Central banks are the most trusted monetary and payment institution globally, an OMFIF report, Digital Currencies: A Question of Trust, shows.
In almost all countries, respondents indicated that they would feel most confident in digital money issued by the domestic monetary authority. Respondents globally expressed a lack of confidence in digital money issued by a tech or credit card company, particularly respondents from advanced economies.
DIGITAL payments are proliferating worldwide and are proving increasingly popular. In China, the mobile payments market is worth $5.7tn and is dominated by two behemoths, Alipay and WeChat Pay. Facebook wants to launch Libra, a global digital currency, later this year, a move which has prompted wider discussion about central bank digital currencies.
While the rise in digital payments is global, different regions have disparate needs. In advanced economies, services such as FedNow in the US and Faster Payments in the UK are evolving to meet the need for faster back-end payment solutions which can underpin retail payments. In emerging markets, the surge in mobile payments makes it much easier for workers to send remittances home to their families.
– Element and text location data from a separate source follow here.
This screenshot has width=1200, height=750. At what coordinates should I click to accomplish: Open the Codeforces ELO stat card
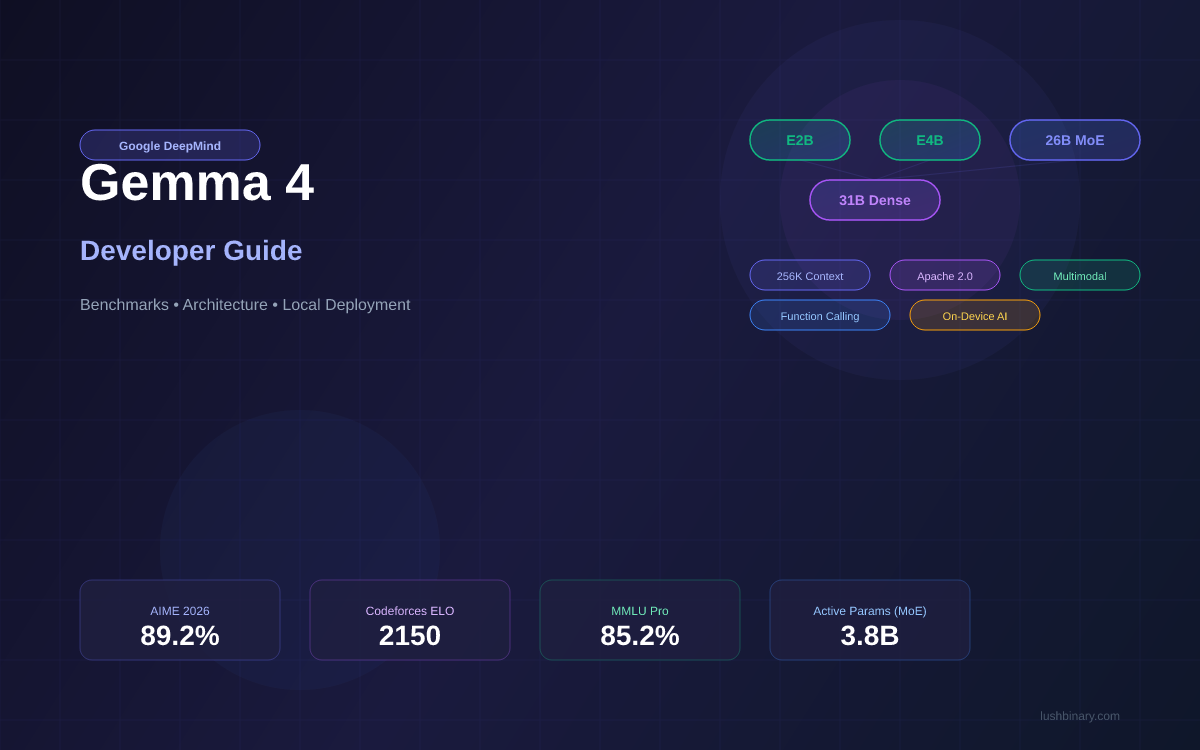tap(410, 620)
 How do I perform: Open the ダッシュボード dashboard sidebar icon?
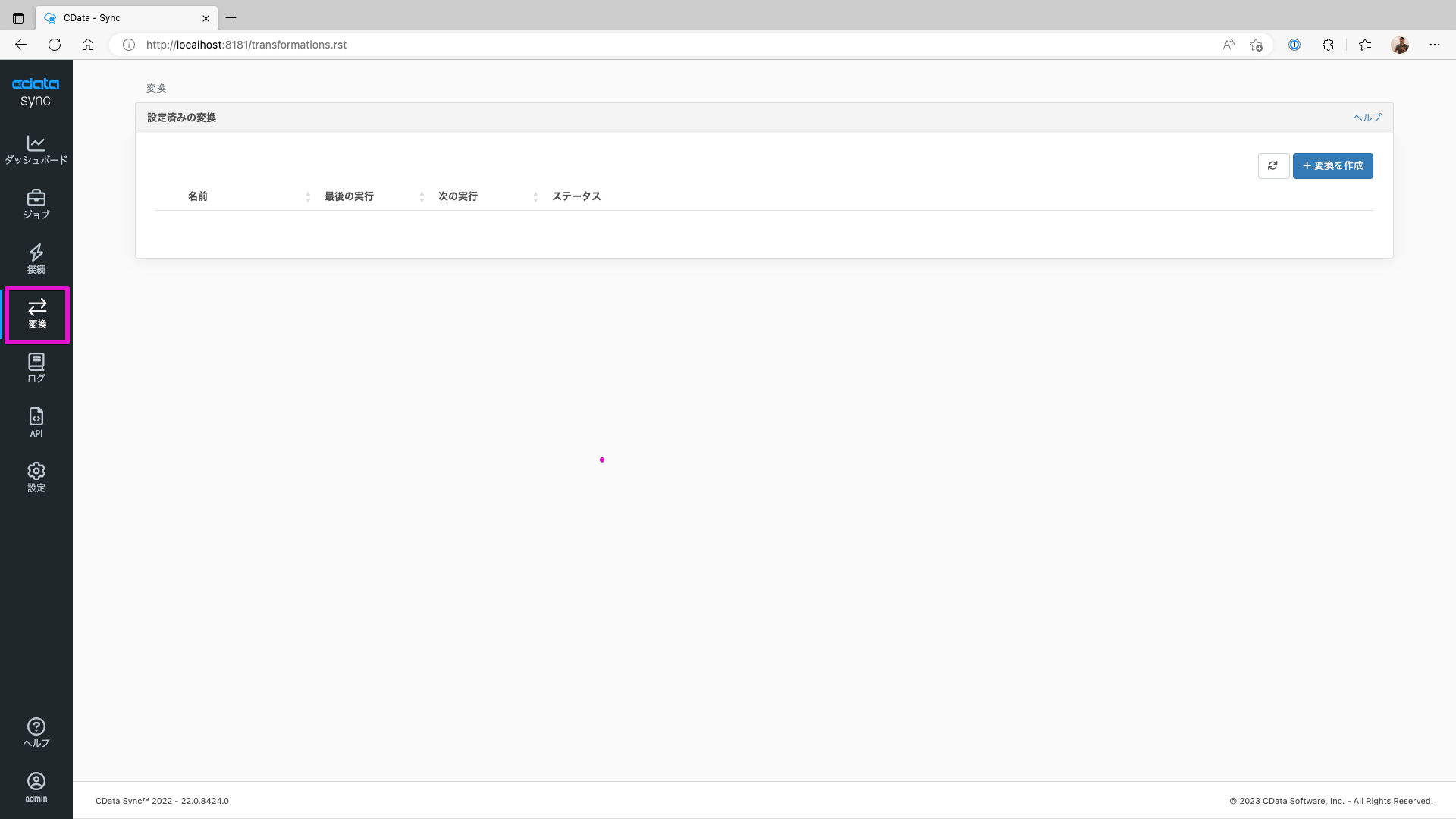[36, 149]
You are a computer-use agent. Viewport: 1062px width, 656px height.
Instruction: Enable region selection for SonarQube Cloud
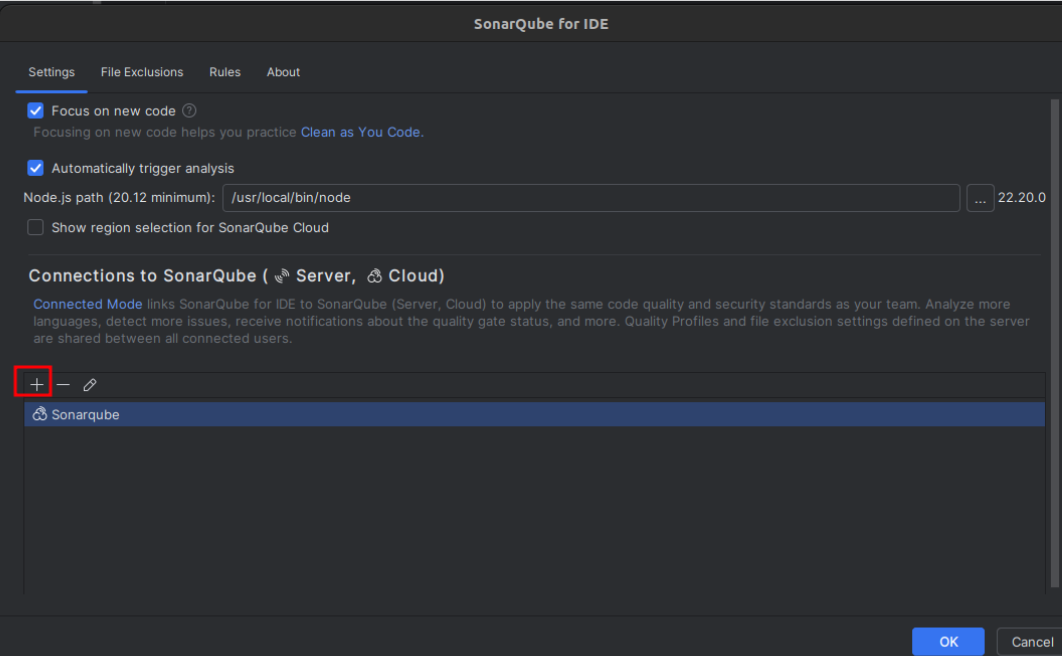coord(35,227)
These changes in consumer behaviour and the surrounding policy debate make this the ideal time to present this OMFIF report, which centres on the findings of a global opinion poll on public trust in monetary institutions, payment characteristics and digital currency. The poll was conducted by Ipsos MORI across 13 advanced and emerging countries.
OMFIF findings suggest that central banks are well-positioned to issue digital currency.
„A survey of more than 13,000 individuals across 13 advanced and emerging countries conducted by Ipsos MORI reveals that citizens in these economies are more confident in their monetary authority than in payments service providers, tech companies such as Google or Amazon, credit card companies, or commercial banks.”, according to the press release.
„Central banks are in pole position to issue digital currency. In most markets covered in the survey, respondents felt that central bank digital currency would be their preferred form of digital money, over tech- or credit card company-issued digital payment instruments.”, according to OMFIF.
Respondents asked about their preferred characteristics for a payment method unanimously selected safety from fraud and theft as the most important feature across all countries, by significant margins. Speed was the least selected characteristic, suggesting that digital money, which scored low on safety characteristics but performed well in speed, will have to improve its safety features to achieve wide-scale adoption.
Findings point to cash as the most popular global means of payment, across advanced and emerging economies. When asked about payment instruments’ performance across five key metrics – safety, privacy, ease of use, speed, and acceptability – respondents globally indicated that cash, on average, performed best, followed by credit and debit cards. This held true across age, income, and education groups. Cash is particularly popular in some advanced markets, such as the US and UK.
However, the survey reveals significant preference disparities across these groups when it comes to digital money, which proves more polarising than other payment methods. Highly educated, better off and younger respondents expressed the most confidence in current and future digital money, praising its speed in particular. Older respondents, particularly those in advanced economies, were more sceptical, even on the question of CBDC. In emerging markets, by contrast, respondents showed a relatively greater enthusiasm for digital currency, and were largely agnostic on the question of who should issue it.
These findings may help provide guidance to policy-makers and private sector institutions seeking to issue their own digital offering, pointing to specific areas in which they need to improve. They provide the first, quantitative overview of the global monetary and payments landscape, sketching the balance of trust between central banks, tech companies, and other institutions at a time when this balance is more perturbed than at any point in the past century.
OMFIF is an independent think tank for central banking, economic policy and public investment, providing a neutral platform for public and private sector engagement worldwide. With teams in London, Singapore and the US, OMFIF focuses on global policy and investment themes relating to central banks, sovereign funds, pension funds, regulators and treasuries. Global Public Investors with investable assets of $37.8tn are at the heart of this network.
„Though Libra has met with fierce resistance from central banks and supervisory authorities and might never see the light of day, in many other cases tech firms (both start-ups and established big players) have successfully captured bits and pieces of universal banks’ traditional value chain. This trend may only intensify in the coming years. In this environment, European banks remain squeezed.”